The trust policy mistake that breaks jobs silently
The execution role needs a trust relationship with the SageMaker service. Without it, the PassRole call from your user role will succeed, but the actual job will fail with a cryptic permissions error.
{
"Version": "2012-10-17",
"Statement": [
{
"Effect": "Allow",
"Principal": {
"Service": "sagemaker.amazonaws.com"
},
"Action": "sts:AssumeRole"
}
]
}
This is the trust policy on the execution role — not on your user role. Easy to mix up, especially when you’re new to AWS.
Why scope matters beyond the obvious
s3:* on * means your training job can read any bucket in the account, including production databases, user uploads, or another team’s confidential datasets. A misconfigured training script, or a compromised container image, has broad blast radius.

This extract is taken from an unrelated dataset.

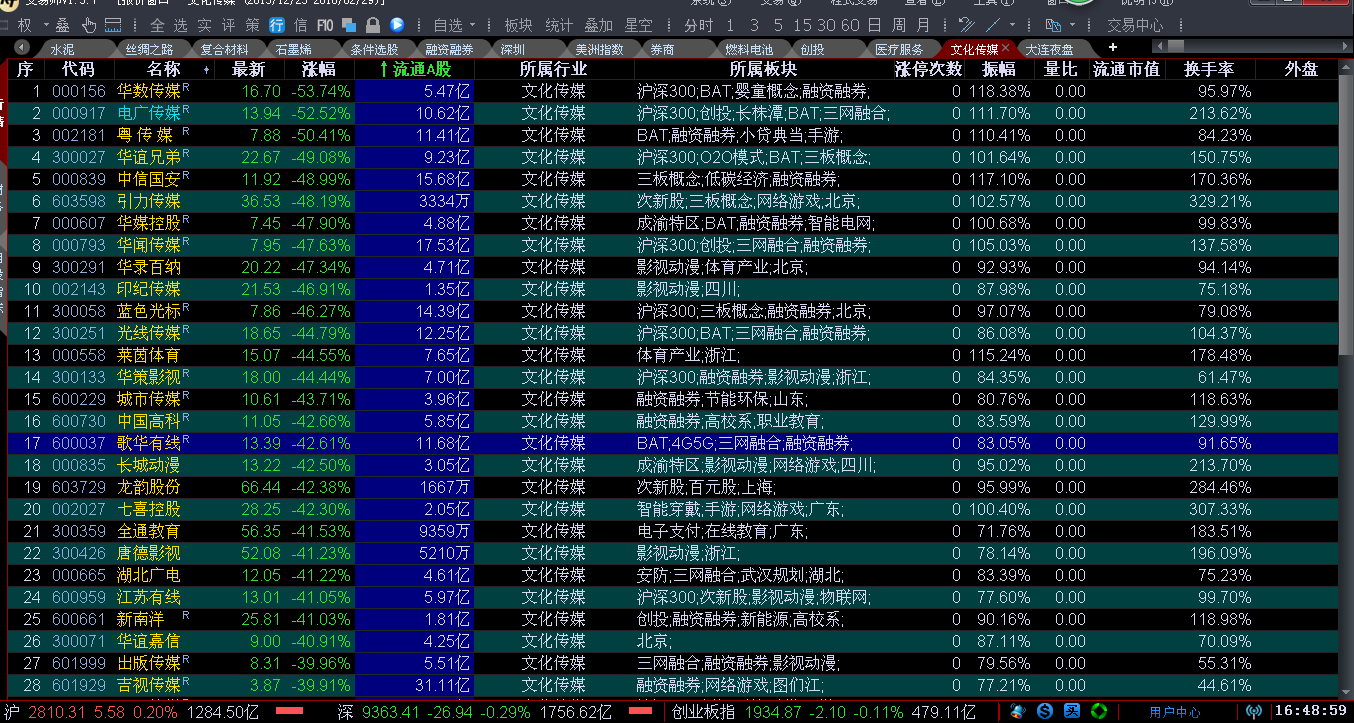Expand the 权 adjustment dropdown
The width and height of the screenshot is (1354, 723).
pos(45,24)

Scoping to a specific bucket prefix (your-ml-bucket/experiments/*) means a compromised job can only touch experiment data. That’s the point of least-privilege.

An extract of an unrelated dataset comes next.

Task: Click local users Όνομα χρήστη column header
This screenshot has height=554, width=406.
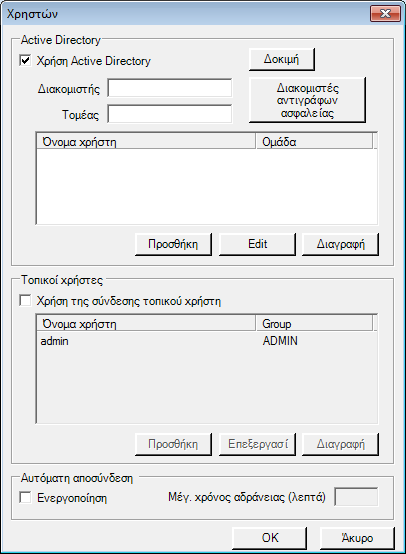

End project: Terraform module for a SageMaker execution role
Here’s a minimal but production-ready Terraform module. Drop this in modules/sagemaker-execution-role/.
main.tf:
variable "bucket_name" {
description = "S3 bucket the SageMaker jobs will read/write"
type = string
}
variable "role_name" {
description = "Name of the IAM execution role"
type = string
default = "sagemaker-execution-role"
}
resource "aws_iam_role" "sagemaker_execution" {
name = var.role_name
assume_role_policy = jsonencode({
Version = "2012-10-17"
Statement = [{
Effect = "Allow"
Principal = { Service = "sagemaker.amazonaws.com" }
Action = "sts:AssumeRole"
}]
})
}
resource "aws_iam_role_policy" "sagemaker_least_privilege" {
name = "sagemaker-least-privilege"
role = aws_iam_role.sagemaker_execution.id
policy = jsonencode({
Version = "2012-10-17"
Statement = [
{
Sid = "S3DataAccess"
Effect = "Allow"
Action = ["s3:GetObject", "s3:PutObject", "s3:ListBucket"]
Resource = [
"arn:aws:s3:::${var.bucket_name}",
"arn:aws:s3:::${var.bucket_name}/*"
]
},
{
Sid = "ECRImagePull"
Effect = "Allow"
Action = [
"ecr:GetDownloadUrlForLayer",
"ecr:BatchGetImage",
"ecr:BatchCheckLayerAvailability",
"ecr:GetAuthorizationToken"
]
Resource = "*"
},
{
Sid = "CloudWatchLogs"
Effect = "Allow"
Action = [
"logs:CreateLogGroup",
"logs:CreateLogStream",
"logs:PutLogEvents"
]
Resource = "arn:aws:logs:*:*:log-group:/aws/sagemaker/*"
}
]
})
}
output "role_arn" {
value = aws_iam_role.sagemaker_execution.arn
}
Call it from your root module:
module "sagemaker_role" {
source = "./modules/sagemaker-execution-role"
bucket_name = "my-ml-training-data"
role_name = "my-project-sagemaker-role"
}
Then use module.sagemaker_role.role_arn as the role_arn in your sagemaker.Estimator() call or in the SageMaker Console.
Run terraform plan and verify it creates exactly one role and one inline policy — no managed policies, no wildcards on S3. If the training job fails, check CloudWatch under /aws/sagemaker/TrainingJobs. The error will tell you exactly which permission is missing.
This is the kind of thing you document in your project README and walk through in interviews. IAM isn’t glamorous, but engineers who understand it stand out from those who just copy-paste AdministratorAccess.